Market Insight: Bangladesh Feed Industry (Part2)





0 Comment


As the livestock and fisheries industry has been growing at a steady rate of 20%IV for the last two decades, the demand for feed has been growing accordingly. However, the supply side has not been able to keep up with the increasing demand. Yearly production of feeds per year is 27,95,040 MTVwhich is inadequate for meeting demand, which have to be imported directly from India and China.

The local production of feed and the raw materials necessary to produce the feed is still inadequate. For example, only 40% of the corn (one of the most vital raw material necessary to produce the feed) is produced locally, the rest (60%) are imported primarily from India. Another vital raw material soy-bean is also imported from India (60%) and the rest are sourced locally.

Source: Volume 11, Issue 10, IDLC Monthly Business Review, October, 2015

Vaccines and the necessary medicines that are used in the feed are also imported internationally. The millers keep a stock of 3/ 4 months in advance creating a shortage and fix the selling price to distributors by auction which naturally bumps up the price of the feed to the end consumers. As the local producers cannot achieve economies of scale easily, they face a hard time staying in the market and maintaining a check on the big players.

Figure: Value Chain of Feed Industry


The top industrial producers (CP, Paragon, Aftab, Quality and Kazi) meet 50% of total estimated feed demand of 240,000 MT/month, while the other 50% is met by home mix producers (25%) and low quality local level producers (25%).
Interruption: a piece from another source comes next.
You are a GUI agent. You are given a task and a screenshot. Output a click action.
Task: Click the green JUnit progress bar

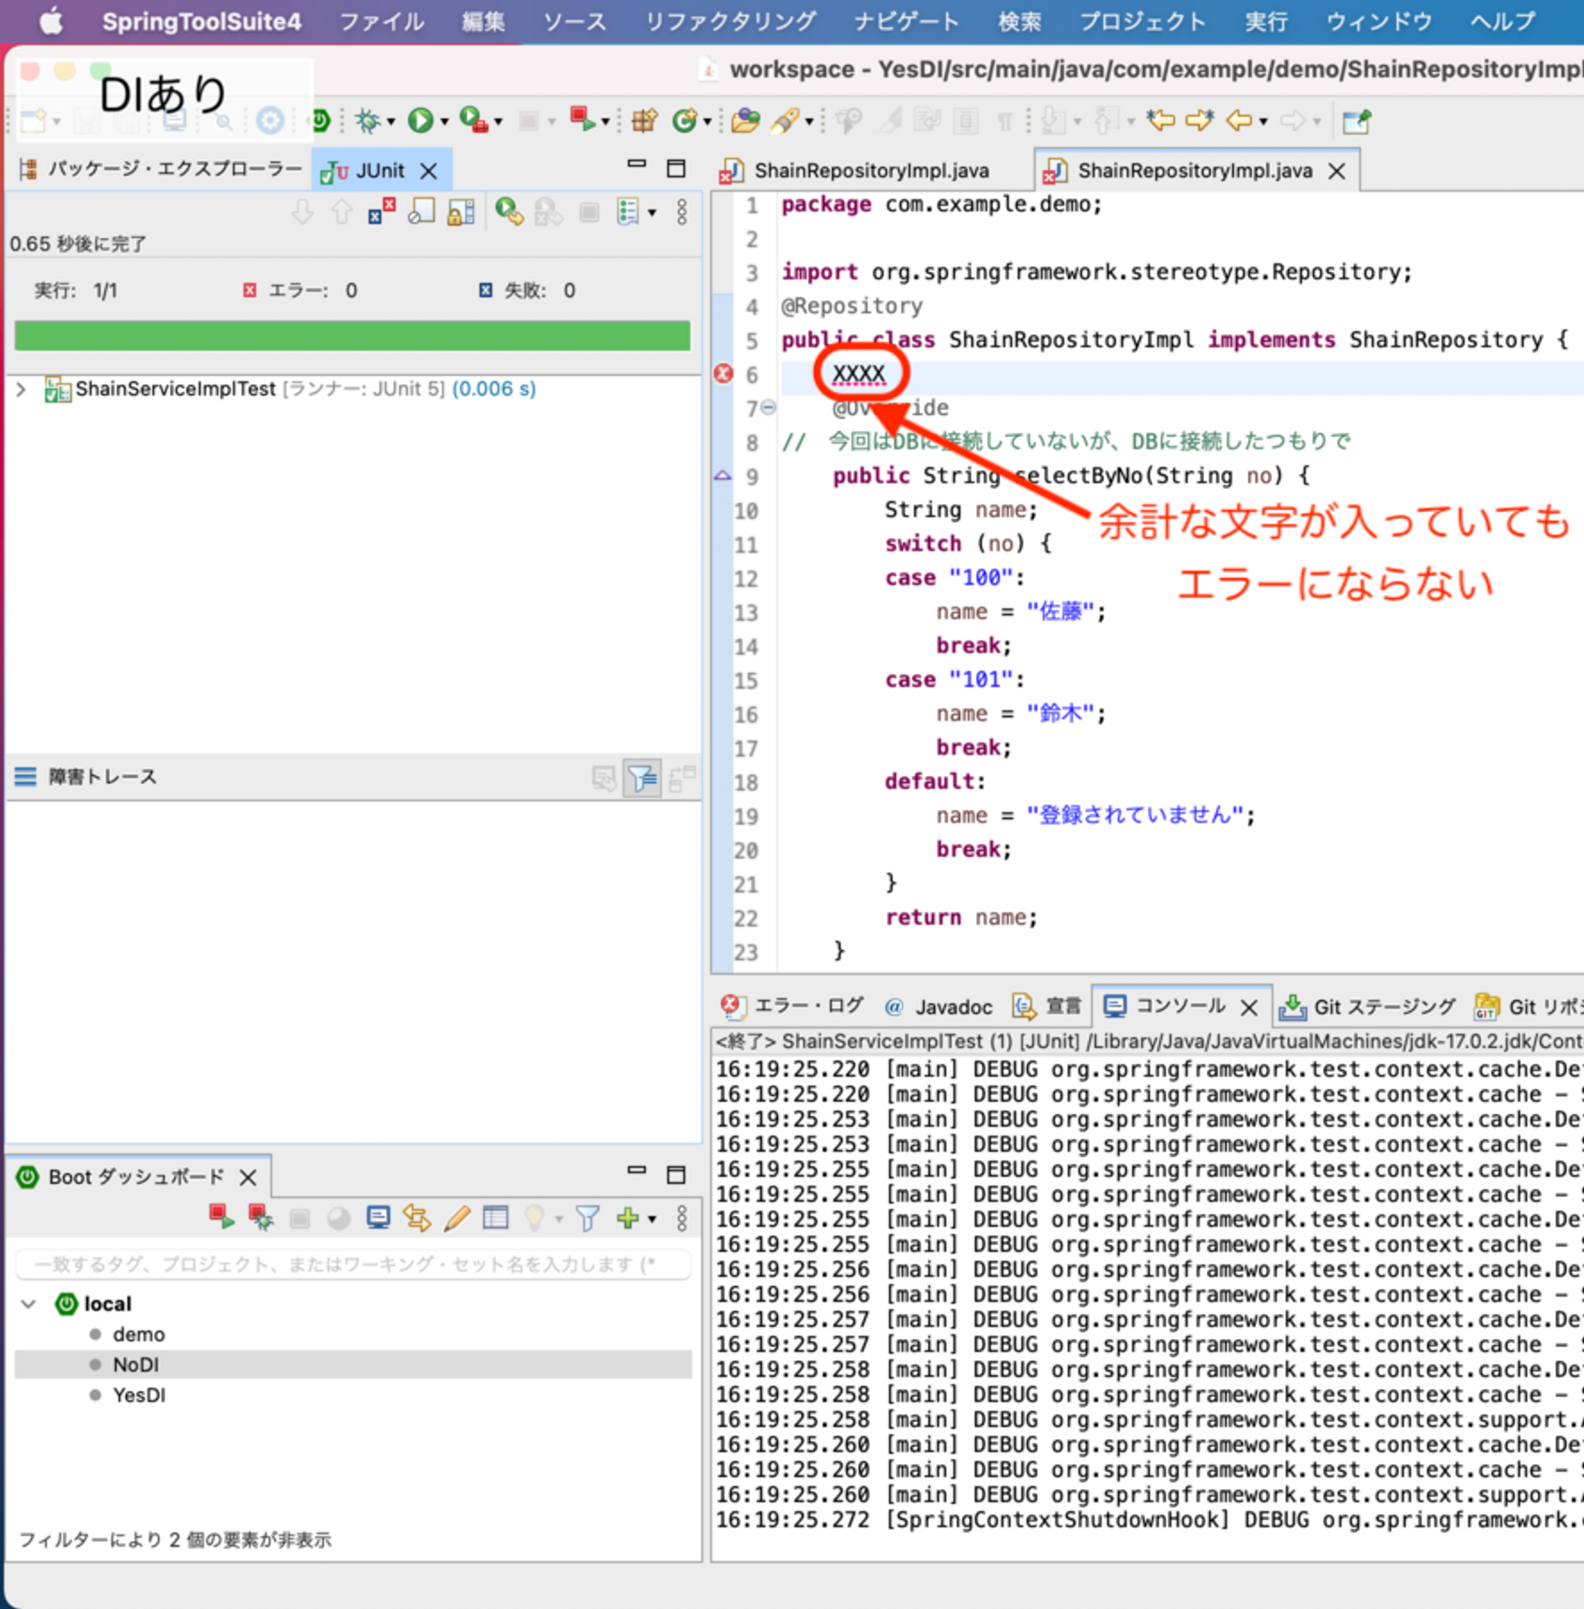(x=351, y=336)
However, there is a major difference in quality between the two different forms of feed since home mix producers and local producers do not hire expert supervision or add the necessary additives or vitamins and in some instances the raw materials, such as: maize and soy-bean are beyond expiry dates contributing to lower quality.

The industry trend is shifting towards relatively higher-priced balanced feed manufactured by mechanized feed millers due to high feed conversion ratio that leads to a greater commercial benefit. Increased demand from the ready-mix feed segment is causing the decline of home-mix feed market and exit of smaller, low quality producers having lower economies of scale.

Among the major feed mill companies in Bangladesh, Agro Industrial Trust, Rupsha Poultry Feeds Ltd., BRAC Poultry Feeds Ltd., Paragon Poultry Feeds Ltd., Surma Poultry Feeds Ltd., Kazi Poultry Feeds Ltd., Provita Feeds Ltd., Aftab Bohumuki Farms Ltd., Narish Poultry Feeds Ltd., Saudi-Bangla Fish Feed Ltd., New Hope Feed Ltd., Aman Feeds Ltd. are the major players. In a capital-intensive industry such as this, small local players are facing a high entry barrier because achieving economies of scale is very difficult.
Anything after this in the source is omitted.